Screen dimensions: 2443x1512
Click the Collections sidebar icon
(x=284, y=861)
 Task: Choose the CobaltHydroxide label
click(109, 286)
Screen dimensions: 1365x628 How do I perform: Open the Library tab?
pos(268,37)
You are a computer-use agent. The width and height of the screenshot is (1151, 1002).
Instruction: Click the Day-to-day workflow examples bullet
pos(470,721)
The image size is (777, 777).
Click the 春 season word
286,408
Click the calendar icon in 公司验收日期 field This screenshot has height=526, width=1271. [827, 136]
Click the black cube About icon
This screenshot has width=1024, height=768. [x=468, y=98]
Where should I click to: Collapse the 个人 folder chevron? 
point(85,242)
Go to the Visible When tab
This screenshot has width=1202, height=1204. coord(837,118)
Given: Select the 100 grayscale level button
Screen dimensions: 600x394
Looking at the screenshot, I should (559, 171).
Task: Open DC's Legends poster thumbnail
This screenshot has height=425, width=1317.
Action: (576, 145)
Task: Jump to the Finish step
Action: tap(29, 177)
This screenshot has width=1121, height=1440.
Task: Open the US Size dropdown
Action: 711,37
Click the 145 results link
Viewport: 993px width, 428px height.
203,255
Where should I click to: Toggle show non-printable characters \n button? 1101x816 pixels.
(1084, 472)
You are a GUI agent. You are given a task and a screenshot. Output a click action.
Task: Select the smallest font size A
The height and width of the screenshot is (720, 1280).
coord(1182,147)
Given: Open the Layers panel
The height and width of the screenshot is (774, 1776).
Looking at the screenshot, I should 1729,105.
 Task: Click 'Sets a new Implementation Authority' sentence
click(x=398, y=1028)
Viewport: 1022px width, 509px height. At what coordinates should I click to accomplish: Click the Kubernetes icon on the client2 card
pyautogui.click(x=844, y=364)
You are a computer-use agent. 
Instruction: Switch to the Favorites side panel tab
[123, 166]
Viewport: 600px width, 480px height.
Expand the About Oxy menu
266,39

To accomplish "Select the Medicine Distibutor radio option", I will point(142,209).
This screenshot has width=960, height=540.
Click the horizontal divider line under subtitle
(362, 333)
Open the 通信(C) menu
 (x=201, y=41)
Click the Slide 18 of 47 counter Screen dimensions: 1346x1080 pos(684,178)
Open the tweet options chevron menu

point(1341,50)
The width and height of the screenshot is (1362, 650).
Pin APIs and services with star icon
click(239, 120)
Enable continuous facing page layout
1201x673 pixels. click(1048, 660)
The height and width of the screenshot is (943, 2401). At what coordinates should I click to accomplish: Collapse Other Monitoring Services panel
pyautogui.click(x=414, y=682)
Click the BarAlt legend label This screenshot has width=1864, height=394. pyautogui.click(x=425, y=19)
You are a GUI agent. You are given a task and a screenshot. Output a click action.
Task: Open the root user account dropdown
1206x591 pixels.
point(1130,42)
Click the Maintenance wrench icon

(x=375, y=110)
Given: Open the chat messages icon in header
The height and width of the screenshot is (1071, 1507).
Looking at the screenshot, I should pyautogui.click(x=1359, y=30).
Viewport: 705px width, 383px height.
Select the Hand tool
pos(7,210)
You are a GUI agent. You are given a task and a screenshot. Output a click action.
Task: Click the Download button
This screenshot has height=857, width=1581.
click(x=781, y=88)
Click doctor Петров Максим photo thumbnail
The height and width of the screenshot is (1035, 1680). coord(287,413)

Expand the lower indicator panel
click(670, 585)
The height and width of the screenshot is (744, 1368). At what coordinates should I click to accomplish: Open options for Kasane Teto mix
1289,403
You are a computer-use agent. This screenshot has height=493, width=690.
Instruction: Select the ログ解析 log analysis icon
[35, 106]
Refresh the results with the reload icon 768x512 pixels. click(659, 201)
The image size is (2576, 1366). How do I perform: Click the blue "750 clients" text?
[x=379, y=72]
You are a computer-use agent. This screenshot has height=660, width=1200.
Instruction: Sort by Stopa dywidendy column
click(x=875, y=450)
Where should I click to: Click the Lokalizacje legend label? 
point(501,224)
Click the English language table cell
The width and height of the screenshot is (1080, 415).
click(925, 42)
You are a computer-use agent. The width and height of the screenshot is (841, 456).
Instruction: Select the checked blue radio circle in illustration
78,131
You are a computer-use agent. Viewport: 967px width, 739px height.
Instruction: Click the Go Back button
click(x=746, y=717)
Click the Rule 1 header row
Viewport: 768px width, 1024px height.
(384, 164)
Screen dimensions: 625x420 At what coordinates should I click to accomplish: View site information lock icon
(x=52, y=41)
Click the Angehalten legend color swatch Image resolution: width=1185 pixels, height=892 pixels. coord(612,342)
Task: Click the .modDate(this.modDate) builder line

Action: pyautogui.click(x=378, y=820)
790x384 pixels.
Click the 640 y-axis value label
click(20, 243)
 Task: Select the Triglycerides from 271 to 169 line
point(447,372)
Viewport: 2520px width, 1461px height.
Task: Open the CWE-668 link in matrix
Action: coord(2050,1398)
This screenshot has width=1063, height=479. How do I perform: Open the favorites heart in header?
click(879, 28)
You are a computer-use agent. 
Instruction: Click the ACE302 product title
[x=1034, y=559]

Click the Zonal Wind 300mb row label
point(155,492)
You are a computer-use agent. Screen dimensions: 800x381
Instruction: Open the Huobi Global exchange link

__YOUR INSTRUCTIONS__
The word "results" appears in some lines above. Return every one of those lines.

__ANSWER SPACE__
Click the 145 results link
Refresh the results with the reload icon 768x512 pixels. click(659, 201)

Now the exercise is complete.